Premessa: Sono un Ignorante.
E' una premessa doverosa poiché, dopo ieri pomeriggio, la mia testa ha iniziato vorticosamente a riflettere su quanto detto dal Professor Gianni Vattimo e ho iniziato a pensare sul e con il pensiero debole.
Non Voglio e, purtroppo, non posso pensare di aver colto la vera essenza di ciò che Vattimo ha detto, però provo a formulare alcuni concetti sui quali ho riflettuto e che mi sono sembrati utili spunti per una riflessione.

Il pensiero debole
Innanzitutto mi è sembrato uno strumento molto potente, anzi potentissimo, per scardinare alla base tutti gli assolutismi o pensieri forti che siano. Però non sono riuscito a cogliere in che modo esso possa essere usato come processo costruttivo, e vi spiego perchè:
Vattimo ha sostenuto che la società, grazie al pensiero debole, può scrollarsi di dosso il peso delle imposizioni, visto che tutto si dà nella temporalità del presente.
Ora, il ruolo dell'accordo, quindi, assume un importanza centrale, garantendo la liceità e la temporalità della legge, che risulta necessaria per il quieto vivere.
Tuttavia, è proprio nell'accordo che tutto questo processo si fonda ma, al tempo stesso, dal mio umilissimo modo di intendere, barcolla.

Vediamo se riesco a farvi capire perché:
L'accordo permette, abbiamo detto, di trovare una soluzione mediata tra le parti al fine di trovare una soluzione o la soluzione migliore. Ma quante sono queste parti?
E' ovvio che se io mi devo mettere d'accordo con il mio vicino, Forse, riesco a trovare una soluzione, ma mano a mano che il numero di persone coinvolte cresce, vuoi per tutelare certi interessi o per garantire un minimo comune, diventa sempre più arduo trovare una mediazione.
Utopisticamente (però qui Platone non centra) potrei anche pensare che ciò sia possibile, ma realisticamente diventa difficile poter pensare solo di poter accontentare i più.

Quindi?
O la società si autoriduce, diventando una microsocietà, o non può abbandonare un pensiero forte assoluto con il quale confrontarsi.
Il pensiero debole è un modo di procedere che necessita di un pensiero forte per poter vivere.
Non può pensare di distruggerlo senza esser distrutto a sua volta.
Forse sto solo delirando ma mi piacerebbe sapere cosa ne pensate.

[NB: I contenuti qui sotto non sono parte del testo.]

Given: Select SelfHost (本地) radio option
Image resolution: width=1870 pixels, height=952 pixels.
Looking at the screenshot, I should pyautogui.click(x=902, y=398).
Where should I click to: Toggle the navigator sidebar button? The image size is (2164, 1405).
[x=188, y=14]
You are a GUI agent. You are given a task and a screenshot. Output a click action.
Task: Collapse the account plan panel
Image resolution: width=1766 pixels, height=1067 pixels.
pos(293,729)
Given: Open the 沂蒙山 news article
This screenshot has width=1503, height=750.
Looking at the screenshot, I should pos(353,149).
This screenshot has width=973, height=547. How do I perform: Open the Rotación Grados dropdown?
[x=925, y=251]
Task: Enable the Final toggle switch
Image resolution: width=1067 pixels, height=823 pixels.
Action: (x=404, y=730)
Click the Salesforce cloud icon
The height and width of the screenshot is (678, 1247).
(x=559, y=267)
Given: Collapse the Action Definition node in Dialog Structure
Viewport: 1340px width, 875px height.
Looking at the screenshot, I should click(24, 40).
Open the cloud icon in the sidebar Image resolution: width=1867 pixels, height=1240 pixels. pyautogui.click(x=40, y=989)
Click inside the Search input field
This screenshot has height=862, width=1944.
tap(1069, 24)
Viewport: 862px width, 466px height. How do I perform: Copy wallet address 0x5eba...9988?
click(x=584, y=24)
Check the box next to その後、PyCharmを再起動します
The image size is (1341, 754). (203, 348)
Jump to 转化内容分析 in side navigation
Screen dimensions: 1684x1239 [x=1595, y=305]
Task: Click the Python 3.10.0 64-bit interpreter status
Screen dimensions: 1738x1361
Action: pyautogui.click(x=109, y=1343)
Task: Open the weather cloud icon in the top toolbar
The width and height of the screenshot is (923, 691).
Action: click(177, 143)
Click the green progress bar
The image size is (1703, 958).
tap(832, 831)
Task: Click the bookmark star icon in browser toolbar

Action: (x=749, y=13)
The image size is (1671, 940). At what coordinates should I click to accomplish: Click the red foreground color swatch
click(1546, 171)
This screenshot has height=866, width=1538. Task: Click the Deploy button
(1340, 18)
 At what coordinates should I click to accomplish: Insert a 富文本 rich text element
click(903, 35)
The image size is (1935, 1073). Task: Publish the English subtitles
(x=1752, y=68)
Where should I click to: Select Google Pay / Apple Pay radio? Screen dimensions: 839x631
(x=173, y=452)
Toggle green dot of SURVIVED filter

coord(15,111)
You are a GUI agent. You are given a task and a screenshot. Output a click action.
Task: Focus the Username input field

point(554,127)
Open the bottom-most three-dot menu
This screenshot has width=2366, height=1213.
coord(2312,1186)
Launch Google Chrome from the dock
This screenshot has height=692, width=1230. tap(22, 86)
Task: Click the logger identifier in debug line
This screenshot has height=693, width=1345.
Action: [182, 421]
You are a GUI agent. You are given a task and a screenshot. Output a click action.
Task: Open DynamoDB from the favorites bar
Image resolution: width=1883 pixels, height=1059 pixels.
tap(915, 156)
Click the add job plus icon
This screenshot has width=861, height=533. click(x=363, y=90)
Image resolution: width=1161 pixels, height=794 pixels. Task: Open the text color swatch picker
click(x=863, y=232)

Altra considerazione e poi passo direttamente dal pronto soccorso di psichiatria al San Carlo. (premetto che sono informazioni mediate e non dirette, quindi per qualsiasi castroneria siete autorizzati a fustigarmi)
Popper creò un modo di procedere che mi sembra analogo al pensiero debole: il criterio della falsificabilità.
Ovvero: non esiste una verità, poiché niente è dimostrabile, tutte le leggi che noi troviamo non sono altro che astrazioni utili nel presente ma niente di più. E allora che ce ne facciamo di tutto ciò che creiamo?
Semplice! Finché io non riesco a falsificare i dati essi mantengono una loro utilità per spiegare, ad interpretare, ecc., la mia (ed è importante questo "mia"!) realtà, in quanto tali dati sono i più utili nel mio presente.
Si dice che l'acqua bolle a cento gradi. Non è assolutamente vero. Non si può minimamente dimostrare nel mondo reale; però non si può ancora dimostrare il contrario; il dato non è falsificabile, e quindi posso utilizzarlo per i miei scopi sapendo che ciò per ora mi è utile.